### [Aim of the task]
Your response should consist of the full data, set down exactly.
-------- Records for the exercise --------
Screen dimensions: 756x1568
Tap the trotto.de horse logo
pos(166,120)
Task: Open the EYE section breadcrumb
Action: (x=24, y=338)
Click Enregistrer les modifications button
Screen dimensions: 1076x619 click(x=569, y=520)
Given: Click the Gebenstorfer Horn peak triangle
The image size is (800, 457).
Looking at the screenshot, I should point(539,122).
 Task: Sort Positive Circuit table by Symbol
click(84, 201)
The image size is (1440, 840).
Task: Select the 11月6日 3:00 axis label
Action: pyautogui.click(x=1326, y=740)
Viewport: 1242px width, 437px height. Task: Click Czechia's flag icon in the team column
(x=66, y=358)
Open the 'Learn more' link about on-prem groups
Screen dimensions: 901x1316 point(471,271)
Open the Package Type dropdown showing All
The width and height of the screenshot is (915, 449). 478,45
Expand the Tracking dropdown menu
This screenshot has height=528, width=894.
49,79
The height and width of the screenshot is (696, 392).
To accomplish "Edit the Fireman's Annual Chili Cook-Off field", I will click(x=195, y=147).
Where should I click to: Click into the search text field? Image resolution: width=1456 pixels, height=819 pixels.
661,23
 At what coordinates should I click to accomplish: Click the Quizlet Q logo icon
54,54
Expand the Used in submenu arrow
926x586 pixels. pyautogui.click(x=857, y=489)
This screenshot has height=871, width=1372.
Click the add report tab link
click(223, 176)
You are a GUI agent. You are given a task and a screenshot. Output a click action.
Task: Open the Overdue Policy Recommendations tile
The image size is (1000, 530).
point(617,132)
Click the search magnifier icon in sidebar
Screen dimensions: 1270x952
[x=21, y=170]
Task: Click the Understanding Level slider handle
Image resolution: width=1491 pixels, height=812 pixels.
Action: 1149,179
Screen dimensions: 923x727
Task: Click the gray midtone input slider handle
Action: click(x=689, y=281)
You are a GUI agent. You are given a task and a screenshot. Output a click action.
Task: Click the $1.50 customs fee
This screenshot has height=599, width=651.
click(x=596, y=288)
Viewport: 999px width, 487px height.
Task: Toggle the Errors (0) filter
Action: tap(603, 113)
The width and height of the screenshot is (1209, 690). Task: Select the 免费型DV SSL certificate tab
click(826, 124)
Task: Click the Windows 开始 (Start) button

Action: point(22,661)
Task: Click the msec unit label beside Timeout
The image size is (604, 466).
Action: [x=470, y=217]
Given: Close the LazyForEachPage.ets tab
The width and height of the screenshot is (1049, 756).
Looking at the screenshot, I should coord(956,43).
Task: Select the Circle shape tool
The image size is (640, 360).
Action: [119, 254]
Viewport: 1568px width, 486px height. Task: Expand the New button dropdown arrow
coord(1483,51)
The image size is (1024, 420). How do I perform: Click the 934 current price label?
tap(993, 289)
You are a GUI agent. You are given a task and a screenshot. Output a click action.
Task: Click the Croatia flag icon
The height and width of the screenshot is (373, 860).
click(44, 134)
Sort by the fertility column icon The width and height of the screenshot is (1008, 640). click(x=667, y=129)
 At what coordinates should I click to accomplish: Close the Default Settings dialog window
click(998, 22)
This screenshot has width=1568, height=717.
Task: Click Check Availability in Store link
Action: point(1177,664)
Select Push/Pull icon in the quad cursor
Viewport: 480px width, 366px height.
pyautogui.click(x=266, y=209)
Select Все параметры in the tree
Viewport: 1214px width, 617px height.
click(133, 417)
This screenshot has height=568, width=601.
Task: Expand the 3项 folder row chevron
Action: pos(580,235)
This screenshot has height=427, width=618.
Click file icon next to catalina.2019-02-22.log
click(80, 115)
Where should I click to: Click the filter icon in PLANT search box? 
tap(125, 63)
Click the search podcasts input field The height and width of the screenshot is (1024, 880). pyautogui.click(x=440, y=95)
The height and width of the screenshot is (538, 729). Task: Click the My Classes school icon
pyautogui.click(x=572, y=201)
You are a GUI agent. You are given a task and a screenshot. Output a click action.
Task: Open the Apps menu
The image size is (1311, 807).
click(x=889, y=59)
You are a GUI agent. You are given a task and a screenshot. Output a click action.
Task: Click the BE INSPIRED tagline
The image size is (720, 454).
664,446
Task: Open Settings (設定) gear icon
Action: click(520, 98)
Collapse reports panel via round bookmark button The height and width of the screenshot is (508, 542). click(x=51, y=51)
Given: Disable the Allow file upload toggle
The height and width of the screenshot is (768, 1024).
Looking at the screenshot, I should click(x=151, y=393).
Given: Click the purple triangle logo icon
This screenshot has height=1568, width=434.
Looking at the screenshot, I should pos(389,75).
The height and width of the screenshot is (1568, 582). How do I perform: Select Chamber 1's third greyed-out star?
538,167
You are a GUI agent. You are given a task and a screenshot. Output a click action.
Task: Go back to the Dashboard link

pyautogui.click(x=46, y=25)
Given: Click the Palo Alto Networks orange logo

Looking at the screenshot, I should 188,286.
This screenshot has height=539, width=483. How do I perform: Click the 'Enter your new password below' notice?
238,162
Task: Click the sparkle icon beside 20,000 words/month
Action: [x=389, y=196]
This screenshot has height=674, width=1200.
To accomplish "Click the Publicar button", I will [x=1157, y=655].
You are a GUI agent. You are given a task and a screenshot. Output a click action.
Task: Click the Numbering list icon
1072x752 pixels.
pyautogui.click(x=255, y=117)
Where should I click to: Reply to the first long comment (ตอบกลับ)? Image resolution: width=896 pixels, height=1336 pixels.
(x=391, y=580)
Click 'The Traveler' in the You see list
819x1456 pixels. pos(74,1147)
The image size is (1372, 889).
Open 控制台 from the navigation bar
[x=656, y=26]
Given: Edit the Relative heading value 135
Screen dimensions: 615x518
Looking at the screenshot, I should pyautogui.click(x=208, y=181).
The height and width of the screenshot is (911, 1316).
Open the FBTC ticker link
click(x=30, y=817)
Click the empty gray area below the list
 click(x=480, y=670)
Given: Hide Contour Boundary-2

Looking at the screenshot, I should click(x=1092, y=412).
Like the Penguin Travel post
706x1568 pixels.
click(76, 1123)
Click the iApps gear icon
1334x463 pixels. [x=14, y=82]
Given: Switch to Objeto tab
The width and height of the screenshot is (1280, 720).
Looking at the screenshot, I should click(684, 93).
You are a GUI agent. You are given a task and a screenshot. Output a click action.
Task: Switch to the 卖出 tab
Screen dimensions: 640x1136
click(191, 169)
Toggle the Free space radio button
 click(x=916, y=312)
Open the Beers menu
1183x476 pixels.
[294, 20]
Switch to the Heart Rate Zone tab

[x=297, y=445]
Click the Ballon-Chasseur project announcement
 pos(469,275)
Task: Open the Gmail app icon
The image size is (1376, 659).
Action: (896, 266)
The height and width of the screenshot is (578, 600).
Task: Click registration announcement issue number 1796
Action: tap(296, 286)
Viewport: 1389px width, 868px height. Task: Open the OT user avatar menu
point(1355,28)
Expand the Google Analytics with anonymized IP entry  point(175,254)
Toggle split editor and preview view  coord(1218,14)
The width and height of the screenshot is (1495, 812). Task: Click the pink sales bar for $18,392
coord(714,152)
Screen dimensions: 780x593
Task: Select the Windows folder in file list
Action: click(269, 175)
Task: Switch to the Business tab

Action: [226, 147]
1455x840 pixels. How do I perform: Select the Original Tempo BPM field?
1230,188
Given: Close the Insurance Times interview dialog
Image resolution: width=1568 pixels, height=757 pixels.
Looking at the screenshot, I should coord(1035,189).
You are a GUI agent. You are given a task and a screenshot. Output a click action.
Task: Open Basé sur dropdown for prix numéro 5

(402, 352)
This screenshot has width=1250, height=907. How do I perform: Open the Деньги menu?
--------
### [Response]
Screen dimensions: 756x1568
Tap the trotto.de horse logo
pos(166,120)
Task: Open the EYE section breadcrumb
Action: (x=24, y=338)
Click Enregistrer les modifications button
Screen dimensions: 1076x619 click(x=569, y=520)
Given: Click the Gebenstorfer Horn peak triangle
The image size is (800, 457).
Looking at the screenshot, I should point(539,122).
 Task: Sort Positive Circuit table by Symbol
click(84, 201)
The image size is (1440, 840).
Task: Select the 11月6日 3:00 axis label
Action: pyautogui.click(x=1326, y=740)
Viewport: 1242px width, 437px height. Task: Click Czechia's flag icon in the team column
(x=66, y=358)
Open the 'Learn more' link about on-prem groups
Screen dimensions: 901x1316 point(471,271)
Open the Package Type dropdown showing All
The width and height of the screenshot is (915, 449). 478,45
Expand the Tracking dropdown menu
This screenshot has height=528, width=894.
49,79
The height and width of the screenshot is (696, 392).
To accomplish "Edit the Fireman's Annual Chili Cook-Off field", I will click(x=195, y=147).
Where should I click to: Click into the search text field? Image resolution: width=1456 pixels, height=819 pixels.
661,23
 At what coordinates should I click to accomplish: Click the Quizlet Q logo icon
54,54
Expand the Used in submenu arrow
926x586 pixels. pyautogui.click(x=857, y=489)
This screenshot has height=871, width=1372.
Click the add report tab link
click(223, 176)
You are a GUI agent. You are given a task and a screenshot. Output a click action.
Task: Open the Overdue Policy Recommendations tile
The image size is (1000, 530).
point(617,132)
Click the search magnifier icon in sidebar
Screen dimensions: 1270x952
[x=21, y=170]
Task: Click the Understanding Level slider handle
Image resolution: width=1491 pixels, height=812 pixels.
Action: 1149,179
Screen dimensions: 923x727
Task: Click the gray midtone input slider handle
Action: click(x=689, y=281)
You are a GUI agent. You are given a task and a screenshot. Output a click action.
Task: Click the $1.50 customs fee
This screenshot has height=599, width=651.
click(x=596, y=288)
Viewport: 999px width, 487px height.
Task: Toggle the Errors (0) filter
Action: tap(603, 113)
The width and height of the screenshot is (1209, 690). Task: Select the 免费型DV SSL certificate tab
click(826, 124)
Task: Click the Windows 开始 (Start) button

Action: point(22,661)
Task: Click the msec unit label beside Timeout
The image size is (604, 466).
Action: [x=470, y=217]
Given: Close the LazyForEachPage.ets tab
The width and height of the screenshot is (1049, 756).
Looking at the screenshot, I should coord(956,43).
Task: Select the Circle shape tool
The image size is (640, 360).
Action: [119, 254]
Viewport: 1568px width, 486px height. Task: Expand the New button dropdown arrow
coord(1483,51)
The image size is (1024, 420). How do I perform: Click the 934 current price label?
tap(993, 289)
You are a GUI agent. You are given a task and a screenshot. Output a click action.
Task: Click the Croatia flag icon
The height and width of the screenshot is (373, 860).
click(44, 134)
Sort by the fertility column icon The width and height of the screenshot is (1008, 640). click(x=667, y=129)
 At what coordinates should I click to accomplish: Close the Default Settings dialog window
click(998, 22)
This screenshot has width=1568, height=717.
Task: Click Check Availability in Store link
Action: point(1177,664)
Select Push/Pull icon in the quad cursor
Viewport: 480px width, 366px height.
pyautogui.click(x=266, y=209)
Select Все параметры in the tree
Viewport: 1214px width, 617px height.
click(133, 417)
This screenshot has height=568, width=601.
Task: Expand the 3项 folder row chevron
Action: pos(580,235)
This screenshot has height=427, width=618.
Click file icon next to catalina.2019-02-22.log
click(80, 115)
Where should I click to: Click the filter icon in PLANT search box? 
tap(125, 63)
Click the search podcasts input field The height and width of the screenshot is (1024, 880). pyautogui.click(x=440, y=95)
The height and width of the screenshot is (538, 729). Task: Click the My Classes school icon
pyautogui.click(x=572, y=201)
You are a GUI agent. You are given a task and a screenshot. Output a click action.
Task: Open the Apps menu
The image size is (1311, 807).
click(x=889, y=59)
You are a GUI agent. You are given a task and a screenshot. Output a click action.
Task: Click the BE INSPIRED tagline
The image size is (720, 454).
664,446
Task: Open Settings (設定) gear icon
Action: click(520, 98)
Collapse reports panel via round bookmark button The height and width of the screenshot is (508, 542). click(x=51, y=51)
Given: Disable the Allow file upload toggle
The height and width of the screenshot is (768, 1024).
Looking at the screenshot, I should click(x=151, y=393).
Given: Click the purple triangle logo icon
This screenshot has height=1568, width=434.
Looking at the screenshot, I should pos(389,75).
The height and width of the screenshot is (1568, 582). How do I perform: Select Chamber 1's third greyed-out star?
538,167
You are a GUI agent. You are given a task and a screenshot. Output a click action.
Task: Go back to the Dashboard link

pyautogui.click(x=46, y=25)
Given: Click the Palo Alto Networks orange logo

Looking at the screenshot, I should 188,286.
This screenshot has height=539, width=483. How do I perform: Click the 'Enter your new password below' notice?
238,162
Task: Click the sparkle icon beside 20,000 words/month
Action: [x=389, y=196]
This screenshot has height=674, width=1200.
To accomplish "Click the Publicar button", I will [x=1157, y=655].
You are a GUI agent. You are given a task and a screenshot. Output a click action.
Task: Click the Numbering list icon
1072x752 pixels.
pyautogui.click(x=255, y=117)
Where should I click to: Reply to the first long comment (ตอบกลับ)? Image resolution: width=896 pixels, height=1336 pixels.
(x=391, y=580)
Click 'The Traveler' in the You see list
819x1456 pixels. pos(74,1147)
The image size is (1372, 889).
Open 控制台 from the navigation bar
[x=656, y=26]
Given: Edit the Relative heading value 135
Screen dimensions: 615x518
Looking at the screenshot, I should pyautogui.click(x=208, y=181).
The height and width of the screenshot is (911, 1316).
Open the FBTC ticker link
click(x=30, y=817)
Click the empty gray area below the list
 click(x=480, y=670)
Given: Hide Contour Boundary-2

Looking at the screenshot, I should click(x=1092, y=412).
Like the Penguin Travel post
706x1568 pixels.
click(76, 1123)
Click the iApps gear icon
1334x463 pixels. [x=14, y=82]
Given: Switch to Objeto tab
The width and height of the screenshot is (1280, 720).
Looking at the screenshot, I should click(684, 93).
You are a GUI agent. You are given a task and a screenshot. Output a click action.
Task: Switch to the 卖出 tab
Screen dimensions: 640x1136
click(191, 169)
Toggle the Free space radio button
 click(x=916, y=312)
Open the Beers menu
1183x476 pixels.
[294, 20]
Switch to the Heart Rate Zone tab

[x=297, y=445]
Click the Ballon-Chasseur project announcement
 pos(469,275)
Task: Open the Gmail app icon
The image size is (1376, 659).
Action: (896, 266)
The height and width of the screenshot is (578, 600).
Task: Click registration announcement issue number 1796
Action: tap(296, 286)
Viewport: 1389px width, 868px height. Task: Open the OT user avatar menu
point(1355,28)
Expand the Google Analytics with anonymized IP entry  point(175,254)
Toggle split editor and preview view  coord(1218,14)
The width and height of the screenshot is (1495, 812). Task: Click the pink sales bar for $18,392
coord(714,152)
Screen dimensions: 780x593
Task: Select the Windows folder in file list
Action: click(269, 175)
Task: Switch to the Business tab

Action: [226, 147]
1455x840 pixels. How do I perform: Select the Original Tempo BPM field?
1230,188
Given: Close the Insurance Times interview dialog
Image resolution: width=1568 pixels, height=757 pixels.
Looking at the screenshot, I should coord(1035,189).
You are a GUI agent. You are given a task and a screenshot. Output a click action.
Task: Open Basé sur dropdown for prix numéro 5

(402, 352)
This screenshot has width=1250, height=907. How do I perform: Open the Деньги menu?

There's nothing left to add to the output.